I have a white and a red Christmas Gandy, as well as the regular Gandy cars by Bachmann. None of them have many hours on them, yet the white Christmas is dead and makes no noise, white the red Christmas makes a running noise but no wheel movement (like a stripped gear?) and the regular gray runs, but ruff and now the bar does not go up and down. If I were to guess, each may only have a couple hours on them. I got them new back in 2002 but we never really used them much, then they broke. I am just now getting back to my train stuff. I talked to Bachmann today and was told it is $50 to repair but what they will actually do is just throw them away and send me a new one. However, they are out and have been for awhile so don't send until they actually gets some, but that could be 6 or more months. Anyone know the story?


----------



## steam5 (Jun 22, 2008)

Mickey, 

I had one which died; I sold it on eBay.

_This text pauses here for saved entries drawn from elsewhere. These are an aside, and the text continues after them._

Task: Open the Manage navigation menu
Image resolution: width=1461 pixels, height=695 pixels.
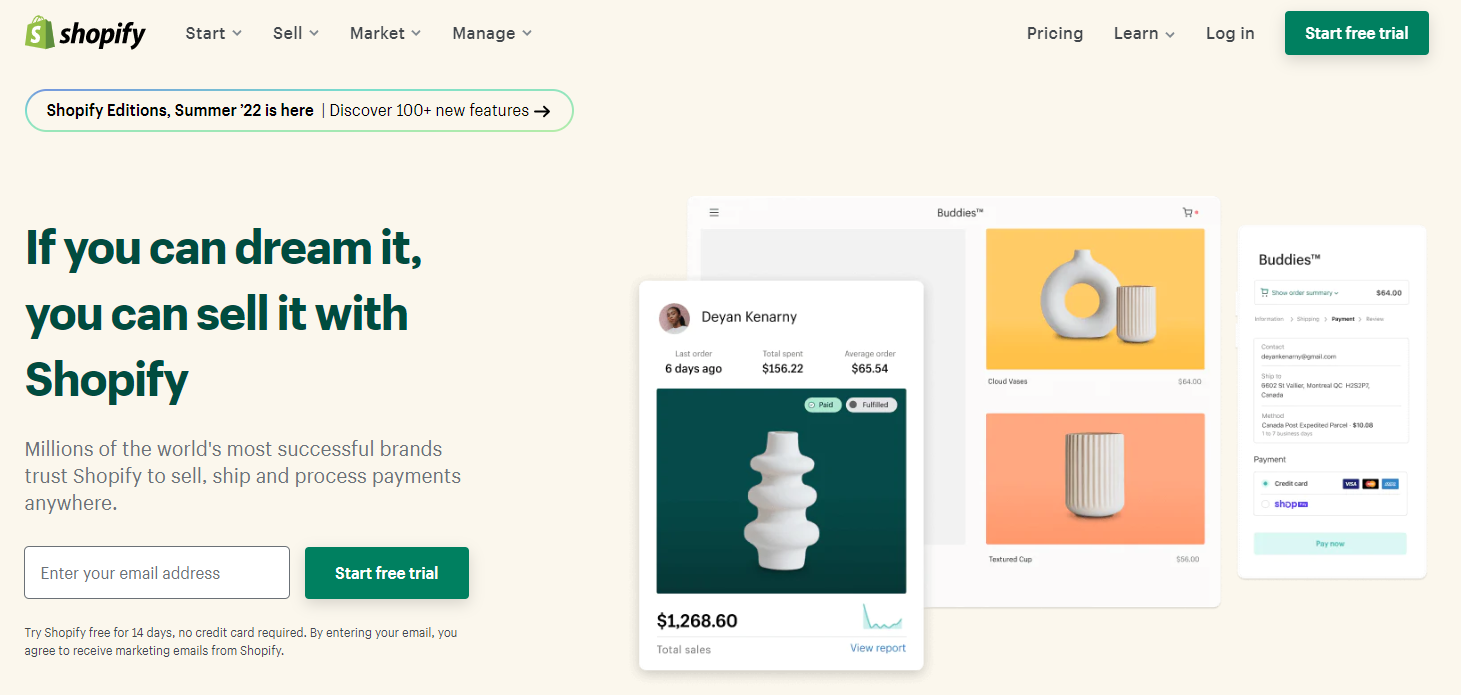Action: pyautogui.click(x=492, y=33)
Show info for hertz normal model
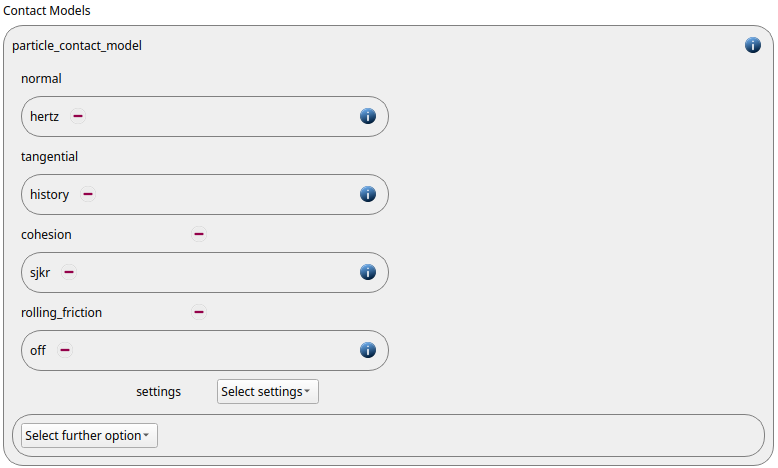This screenshot has height=468, width=778. coord(367,116)

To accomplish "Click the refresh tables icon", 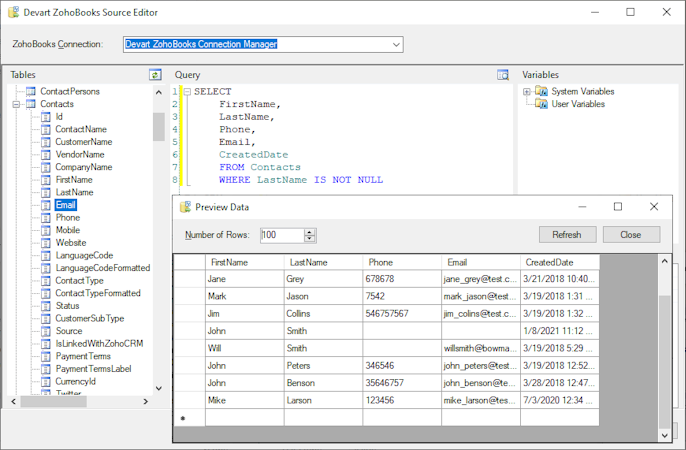I will 155,75.
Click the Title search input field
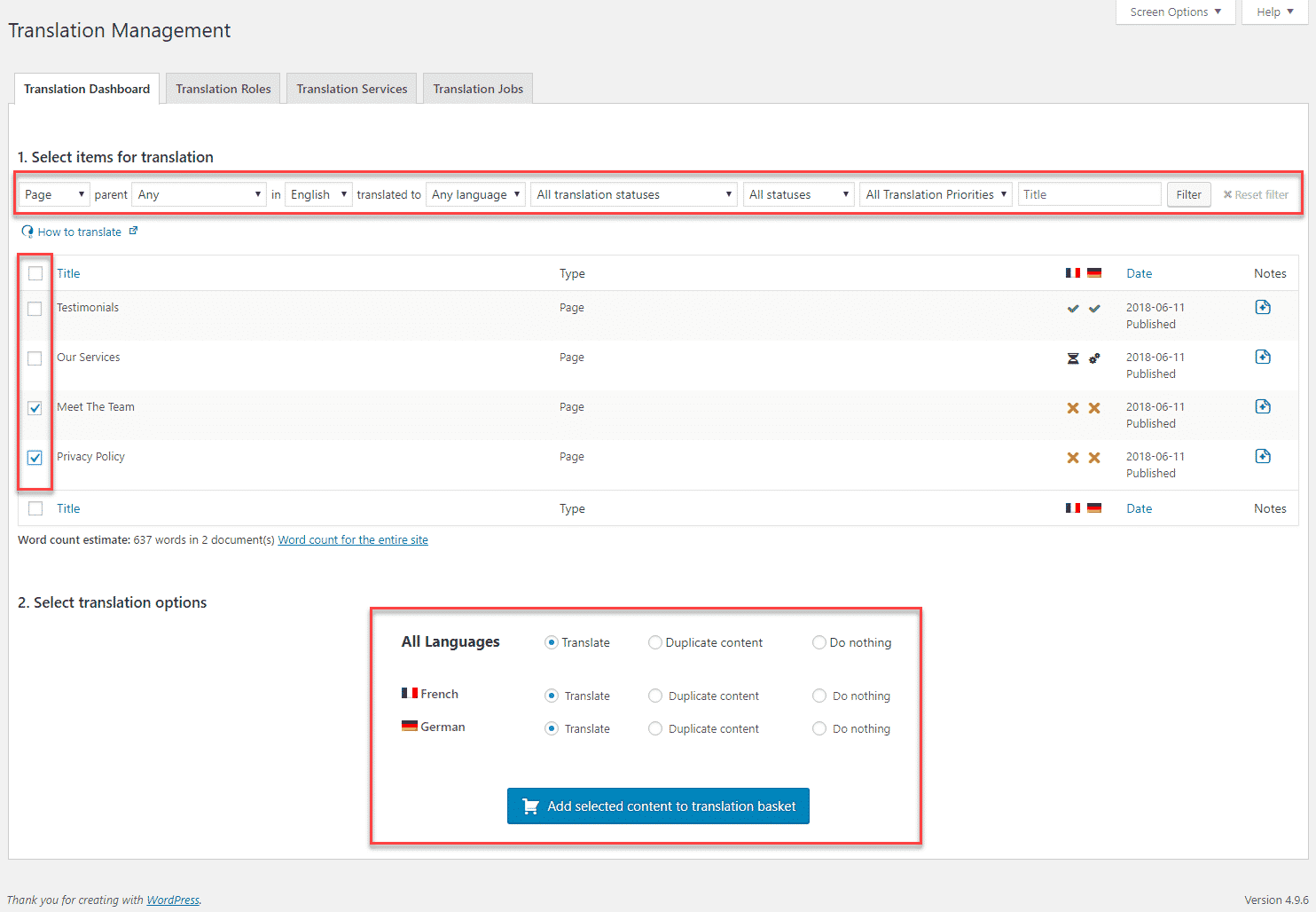Screen dimensions: 1316x912 (x=1089, y=194)

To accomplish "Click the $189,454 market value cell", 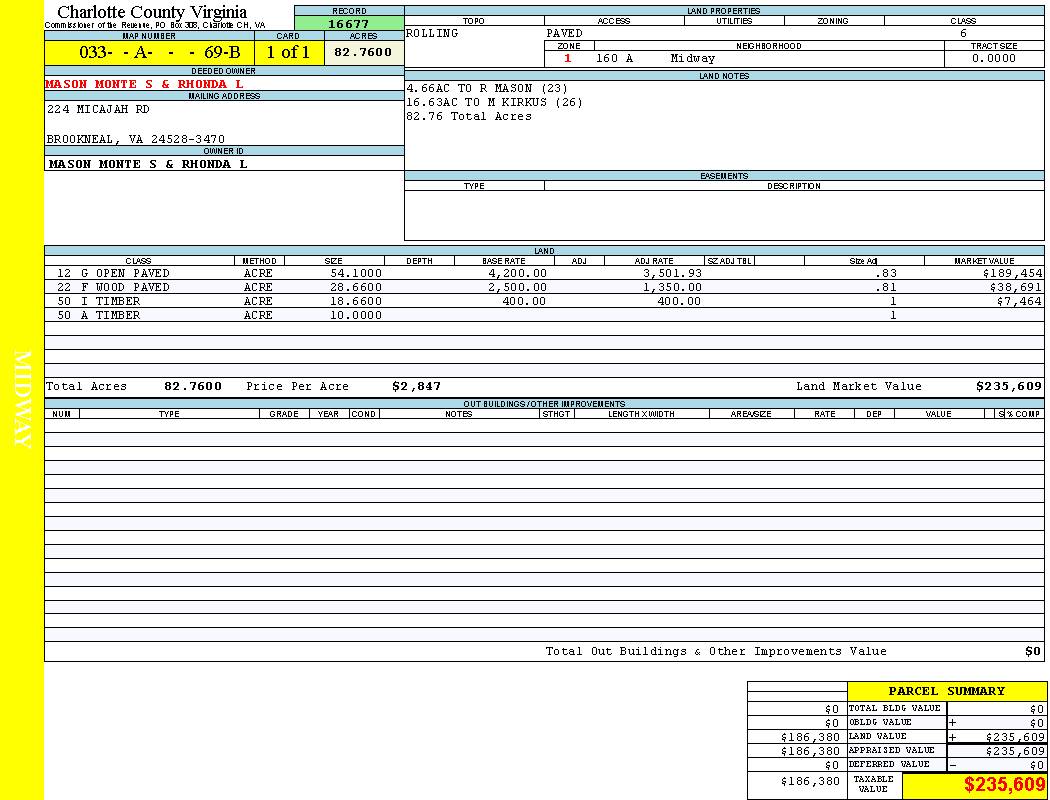I will pyautogui.click(x=1012, y=273).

I use the bit of money I recovered from it to put towards something else. 

You may be lucky and be able to make one good unit from your two. 

If you do want a Bachmann gandy dancer I would keep your broken ones for spare parts, I only sold mine because I no longer wanted it. 

Not sure what’s going on at Bachmann, I spoke them a while back and was told the same about some K-27 parts. 

Alan


----------